# My home fries



## LadyCook61 (Mar 2, 2008)

Hubby likes my home fries.  He has tried to duplicate it when I don't feel like making it and has not succeeded  

White Potatoes , peeled and sliced 
one onion peeled and sliced
I use corn oil for frying , I preheat the pan with the oil in it .
Put potatoes and onions in pan, add onion powder, garlic powder, cayenned pepper, salt, red , black ,pink and green ground peppers, paprika, simmer til potatoes are done.  I turn the potatoes over 1-2 times while it's cooking. 

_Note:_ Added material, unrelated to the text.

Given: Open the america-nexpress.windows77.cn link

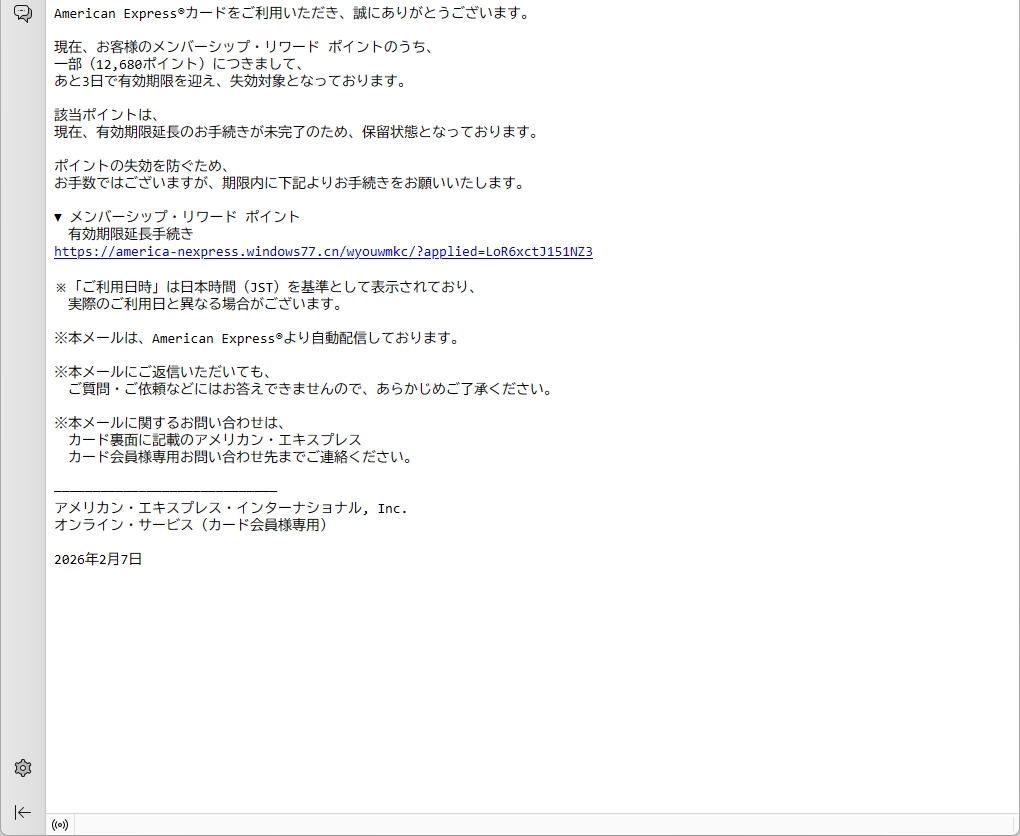Looking at the screenshot, I should coord(323,252).
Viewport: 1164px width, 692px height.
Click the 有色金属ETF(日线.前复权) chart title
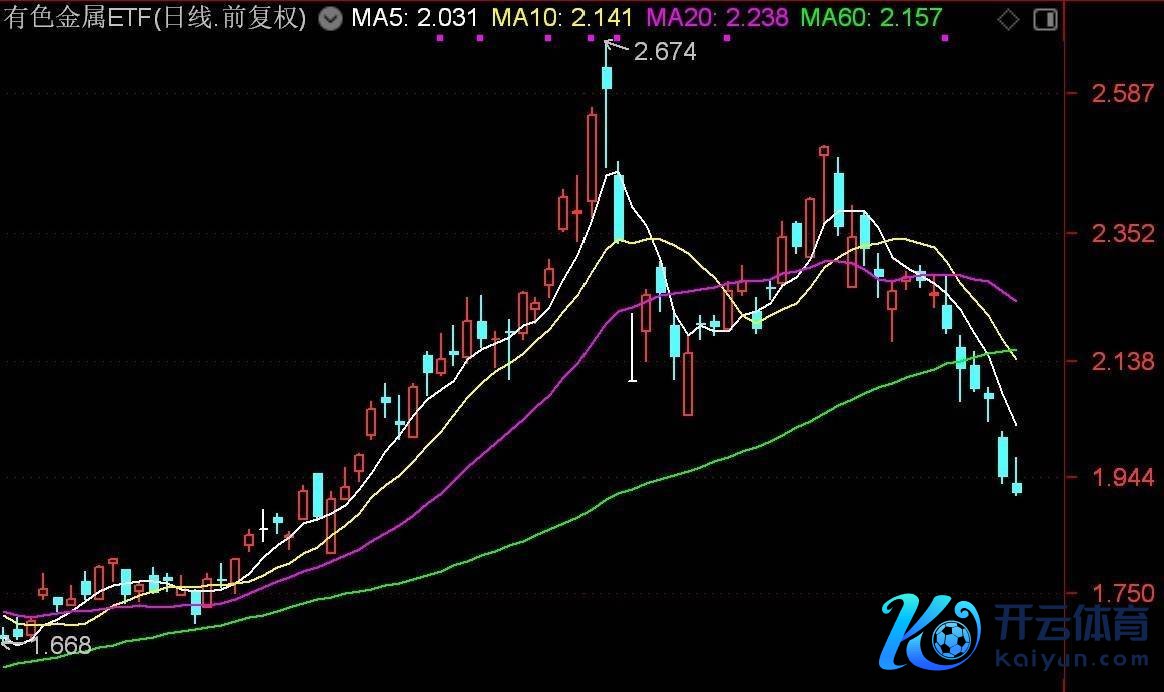(156, 18)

Actually I make the home fries different each time, I like to experiment with different spices but this one I posted is the one we had for this morning's breakfast.


----------



## JillBurgh (Mar 2, 2008)

These sound good. Are the homefries crispy or soft? How do you decide when they are done?


----------



## LadyCook61 (Mar 2, 2008)

JillBurgh said:


> These sound good. Are the homefries crispy or soft? How do you decide when they are done?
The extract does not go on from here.